Catering to your kid's obsessions: How much is too much?


I've been planning a birthday party for Max at an art studio, complete with purple craft projects, a table of purple shaving cream, and other purple wonders. Plus, of course, a Cars 2 ice-cream cake. As we've emailed about the event, the coordinator's come to understand just how deep Max's purple passion runs. "Now I'm wondering if it will be a problem for Max if his friends take home their purple projects," she emailed me yesterday.

Um, yeah. It would be a problem. Max would have a giant purple meltdown. He thinks purple is his color, and his alone.
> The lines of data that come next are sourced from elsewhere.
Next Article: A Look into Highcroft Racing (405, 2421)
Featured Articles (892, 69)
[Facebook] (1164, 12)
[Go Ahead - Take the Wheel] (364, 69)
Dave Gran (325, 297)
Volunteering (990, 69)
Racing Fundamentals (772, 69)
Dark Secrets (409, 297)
If we're talking with someone and I mention that Max likes purple and the other person says "I love purple, too!" Max will say "Noooooo!" And then, as his Official Spokesperson, I will explain that Max likes to be the only person in the room who loves purple, and perhaps they have another color they like?
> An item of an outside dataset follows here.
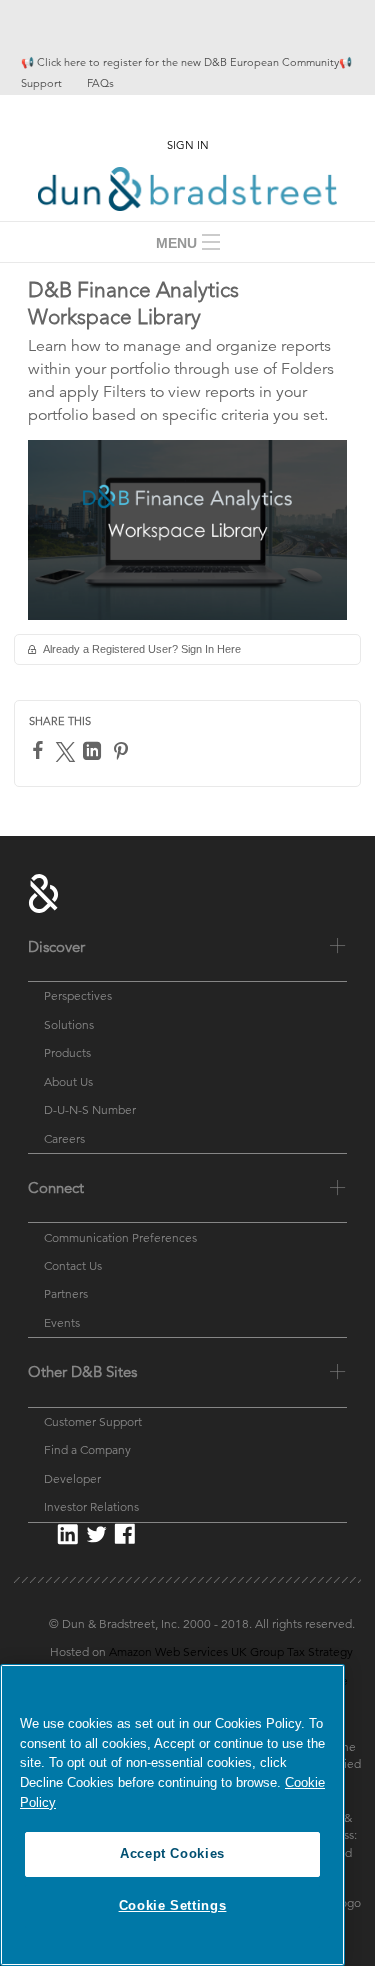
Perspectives (78, 995)
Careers (64, 1138)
The exchange with the art studio staffer did make me wonder about whether I give in too much to Max's obsessions. Like the way we'd only go to restaurants that served spaghetti when he was in his spaghetti phase, and how we went through car washes two or three times in a row when he was in his car wash phase. Or how he only wants to sit in corner tables at places, and so we do. Or how when we're driving on a highway, he'll insist on being in the right lane and we'll switch to it. Or how we'll let him watch the same Cars scene on YouTube 10, maybe 20 times in a row.

Of course, sometimes we center life around Max out of necessity. We know we can't go to certain events where there will be crowds and noise, which unnerve Max. We're planning a winter vacation right now and this one restaurant sounds awesome but they ring cowbells between courses and it's a super-busy place, so we can't check it out. And that's perfectly OK—there are other restaurants to visit, other activities to do.

For his art bash this Saturday, though, it's his party and he won't cry if has all the purple he wants to, as the song goes. So I emailed the staffer, "I think only Max should make a purple project, and the other kids can use other colors." And that's the way it will be.

Still, I'm thinking I might need to take a stronger stance on non-birthday events. I do not want Max to grow up thinking the world, purple or not, revolves around him.